**What the task asks:** Your answer should hold exactly the lines below from the line with "Click the retweet icon under the main tweet" through the line with "The width and", both included, and no pictures at all.

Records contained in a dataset
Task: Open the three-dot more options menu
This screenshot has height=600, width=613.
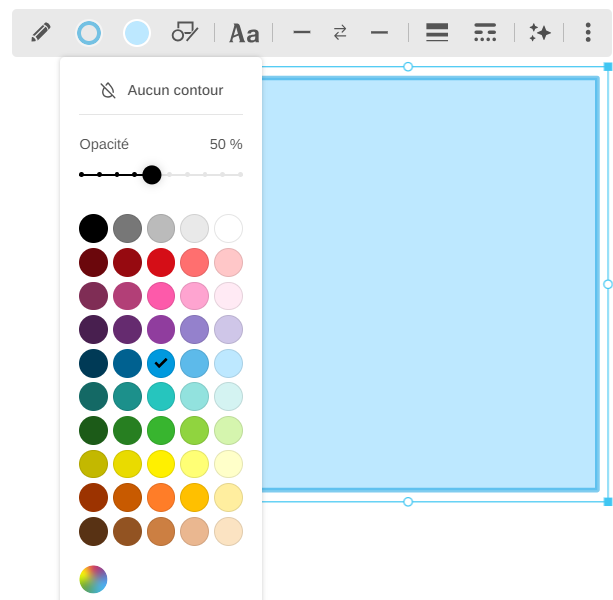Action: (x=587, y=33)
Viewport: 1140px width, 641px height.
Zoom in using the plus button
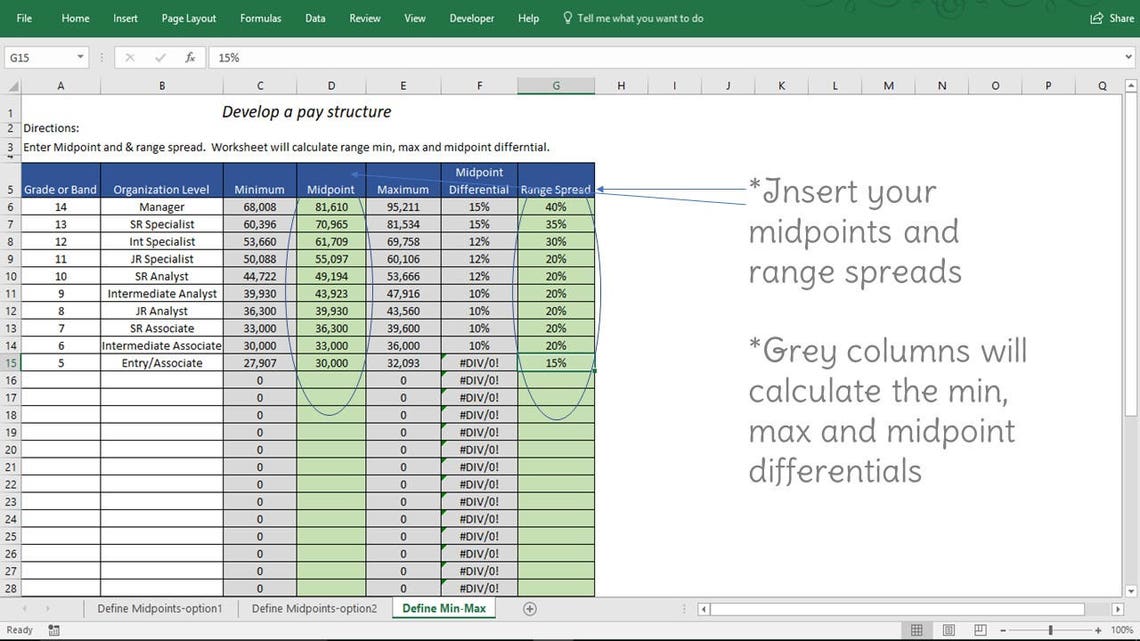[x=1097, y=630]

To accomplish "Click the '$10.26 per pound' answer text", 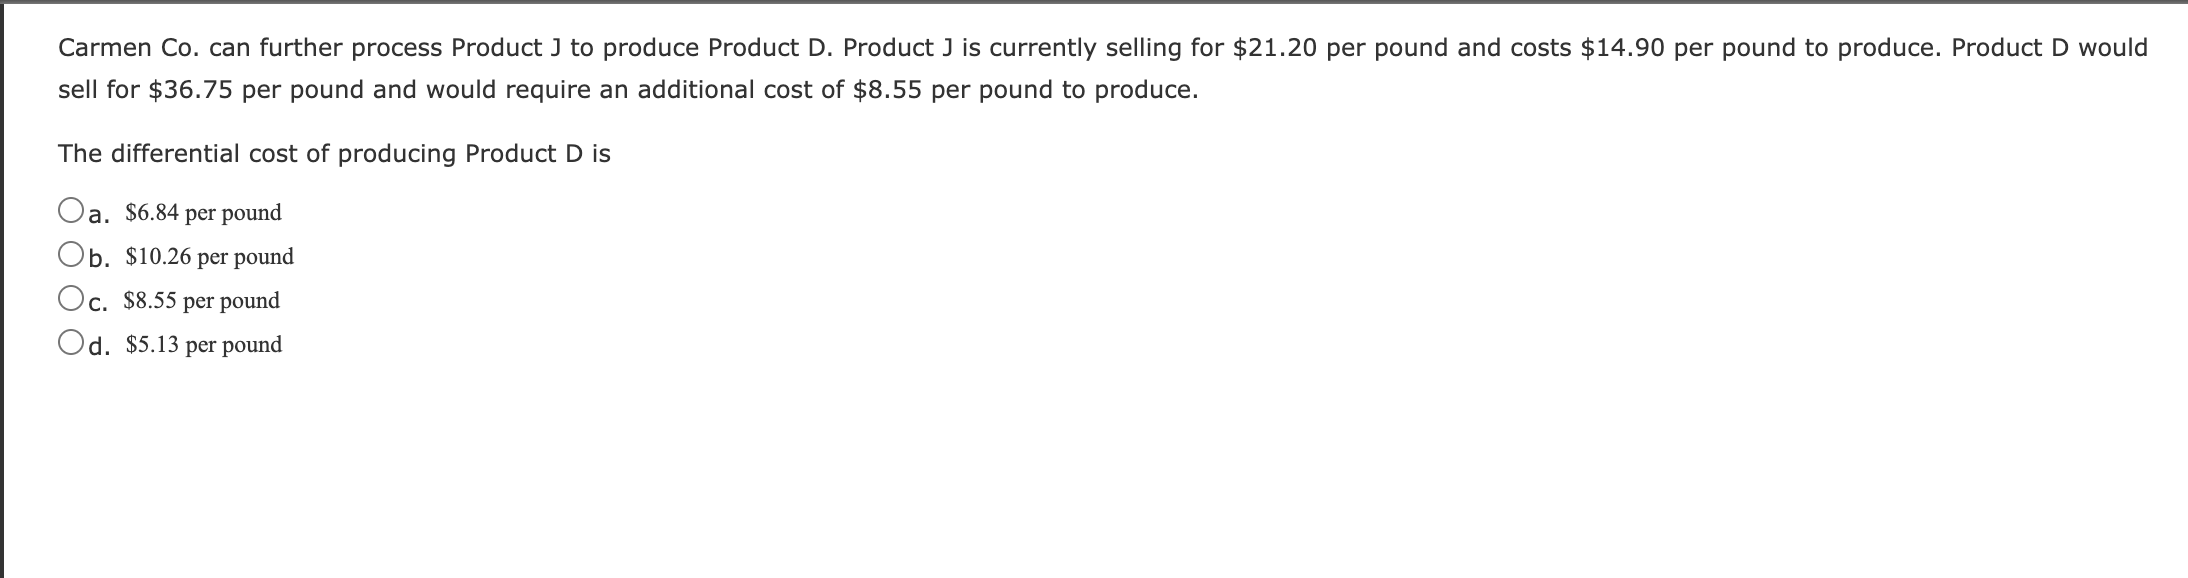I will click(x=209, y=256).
--
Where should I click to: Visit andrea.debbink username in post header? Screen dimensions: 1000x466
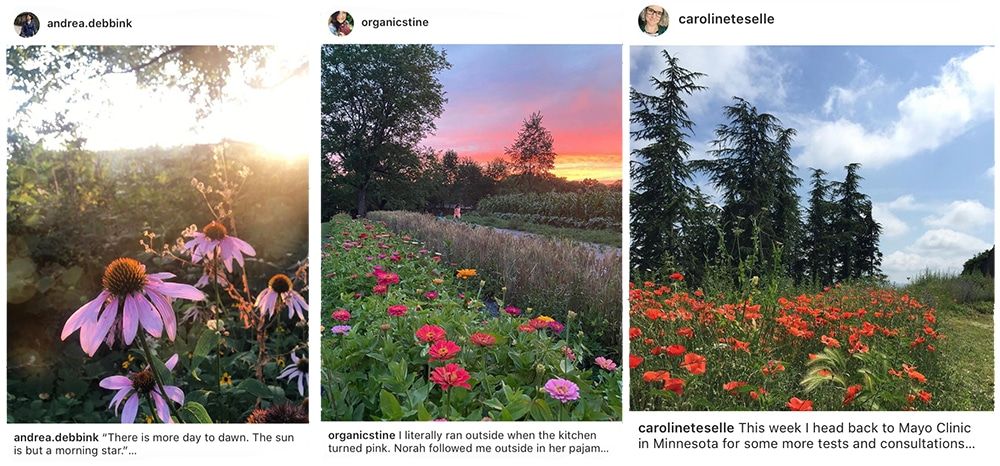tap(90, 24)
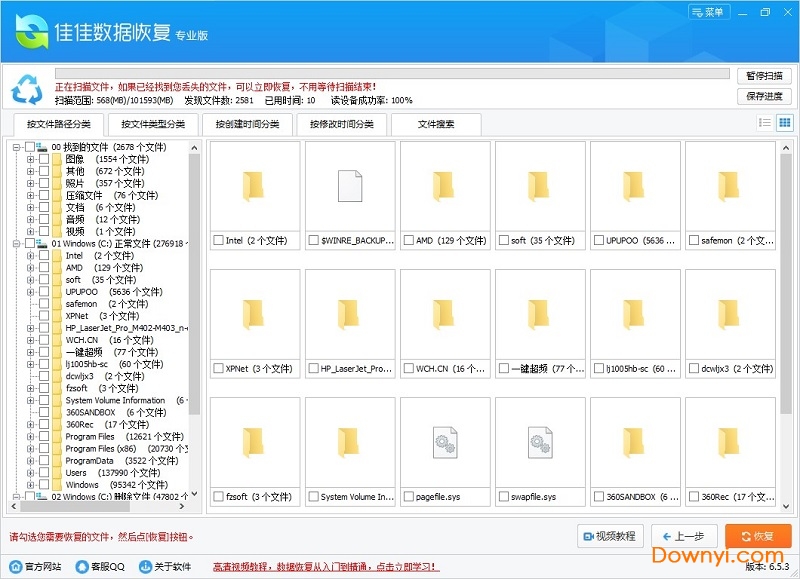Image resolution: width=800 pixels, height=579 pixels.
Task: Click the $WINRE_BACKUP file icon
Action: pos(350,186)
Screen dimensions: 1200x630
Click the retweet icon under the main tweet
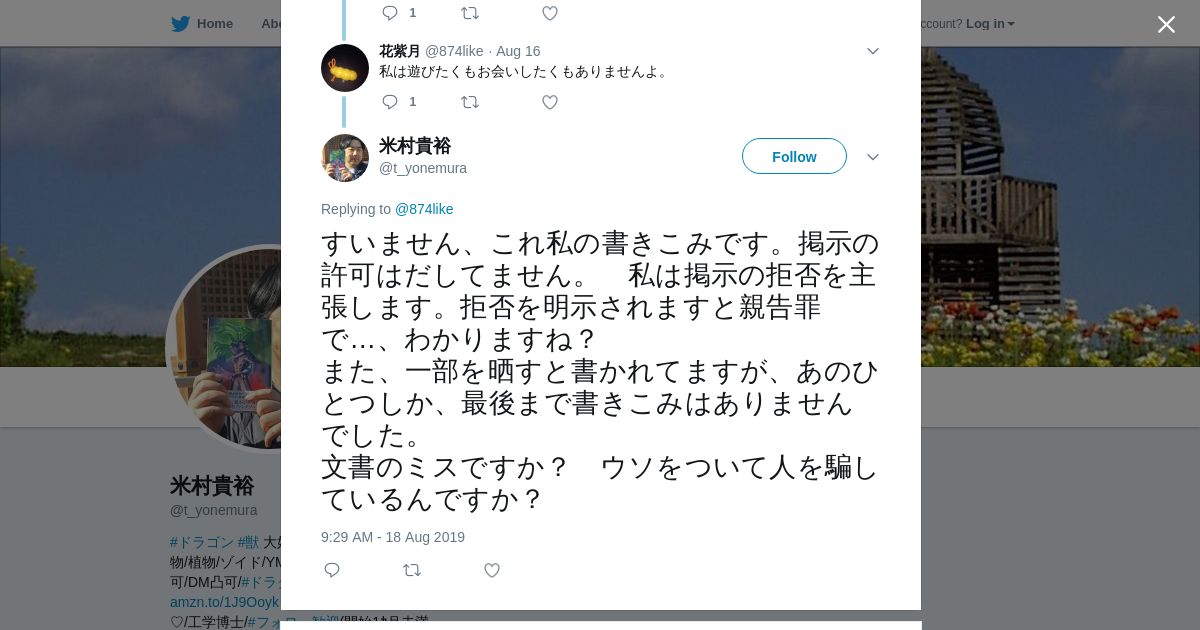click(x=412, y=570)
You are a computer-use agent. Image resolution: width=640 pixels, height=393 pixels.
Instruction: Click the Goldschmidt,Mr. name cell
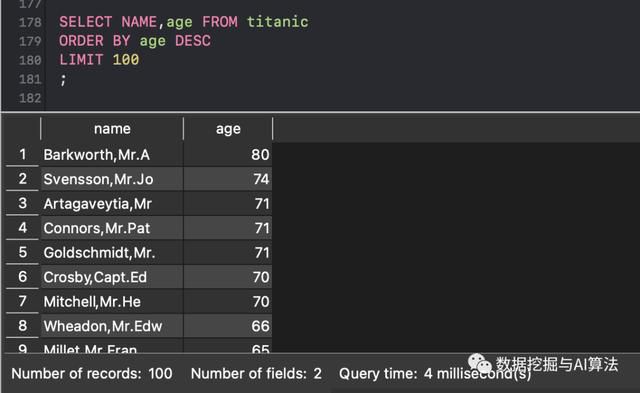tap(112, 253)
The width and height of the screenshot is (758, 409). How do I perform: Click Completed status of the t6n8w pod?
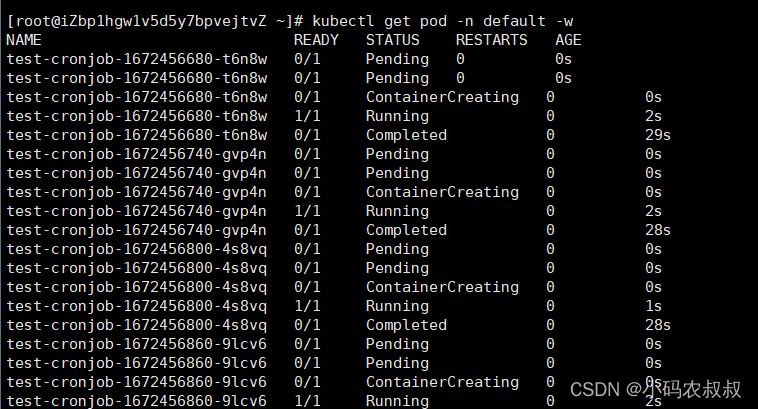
* * *
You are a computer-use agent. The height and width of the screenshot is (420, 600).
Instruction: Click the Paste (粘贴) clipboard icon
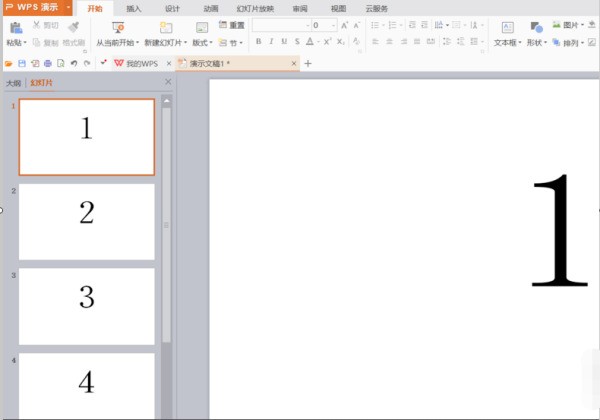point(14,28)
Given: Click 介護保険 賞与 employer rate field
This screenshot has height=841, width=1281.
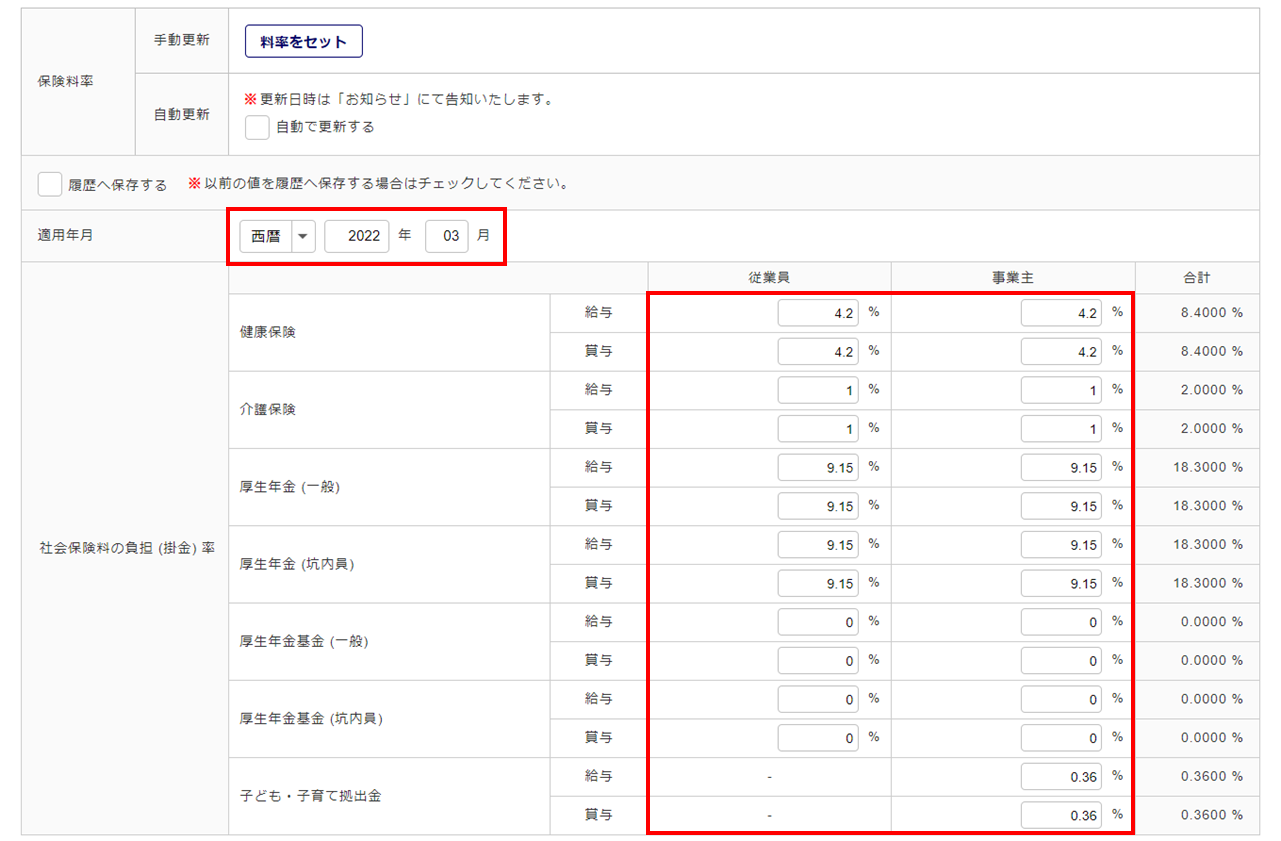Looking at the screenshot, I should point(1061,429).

**Answer to this problem:**
Click the retweet icon under the main tweet
click(x=412, y=570)
You are a computer-use agent. Image resolution: width=640 pixels, height=393 pixels.
Instruction: Click the Goldschmidt,Mr. name cell
tap(112, 253)
The width and height of the screenshot is (758, 409). How do I perform: Click Completed status of the t6n8w pod?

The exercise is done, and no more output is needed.